I’m thinking right now of Ingeborg Bachmann. She was a poet but she gave up poetry. She was a philosopher but she gave up philosophy. She was a person but she gave up being a person. Or tried to. I don’t know. She died in Rome in 1972 from the results of smoking a cigarette in bed. She was hooked, at that point, on pills and drink. So it was a kind of lazy, slow moving suicide. She couldn’t teeter on the edge anymore and so she just went over. Maybe.
She wrote a novel before she died. I guess you can call it a novel. Better, let’s say she wrote a piece of prose just a couple of years before that cigarette and the pills got her. It is called Malina. It is impossible to say what Malina is about and so I will not try. It isn’t about anything. It is about everything. It is the story of a love affair, but not really. It is about two love affairs actually. It is about a hate affair. It is just about love. Love as a terrifying thing. Necessary and terrifying. The narrator of Malina is obsessed with a man named Ivan. Here is something she writes about Ivan.
Long before I first heard Ivan shout the word ‘gyerekek!’ or ‘kuss gyerekek!’ he told me: I’m sure you’ve already understood. I don’t love anyone. Except my children, of course, but no one else. I nod, although I hadn’t known, and it’s obvious to Ivan that it should be obvious even to me. JUBILATE. Poised over an abyss, it nonetheless occurs to me how it should begin: EXSULTATE.
You see what I mean? Poised over an abyss and whatnot. Teetering on the edge of what just barely makes sense.

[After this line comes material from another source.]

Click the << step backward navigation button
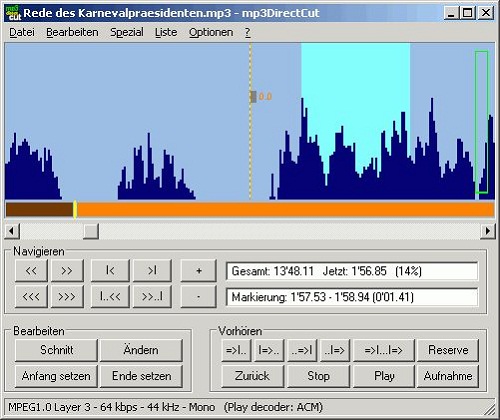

Jubilate Exsultate is, by the way, a motet written by Mozart in 1773 or maybe the end of 1772. Roundabouts that time. You could say it’s something of a frothy piece of music but there is no doubt that it jubilates and there is a fair argument that it exsultates as well. A motet, it should be noted, is a short piece of choral music. The most incredible thing about Jubilate Exsultate is in the fourth section of the short piece. That’s where Mozart decided that his singer would essentially go completely nuts with the word “alleluia.” It gets close to being an unhinged piece of music. I’ve watched performances of Jubilate Exsultate on YouTube where I could swear the singer is about to start laughing somewhere in the middle of the fourth section.
Also, it should be noted that ‘kuss gyerekek’ means ‘shut up children’ in Hungarian. Ivan is Hungarian. Kuss gyrekek is something that he likes to yell. So it is very funny that Ivan tells the narrator that he loves no one except his kids. Ivan, it should be clear, is terrible. This fact only drives the narrator further into her desperate need for him. JUBILATE. EXSULTATE.
When Bachmann writes that ‘it’ should begin with EXSULTATE she is talking about a piece of prose she is trying to write, a book. Is this book the very book we are reading, namely Malina? Maybe, maybe not. Here’s what she says the book will be like.
A stream of words starts in my head, then an incandescence, a few syllables begin to glow, and brightly colored commas fly out of all the dependent clauses and the periods which were once black have swollen into balloons and float up into my cranium, for everything will be like EXSULTATE JUBILATE in that glorious book I am just beginning to find. Should this book appear, as someday it must, people will writhe with laughter after only one page, they will leap for joy, they will be comforted, they will read on, biting their fists to suppress their cries of joy, it can’t be helped, and when they sit down by the window and read still further they’ll start flinging confetti to the pedestrians on the street below, so that they, too, will stop, astonished, as if they had walked into a carnival, and people will start throwing apples and nuts, dates and figs just like on St. Nicholas Day, they will lean out of their windows without getting dizzy and shout out: Hear, hear! Look and see! I’ve just read something wonderful, may I read it to you, everybody come close, it’s wonderful!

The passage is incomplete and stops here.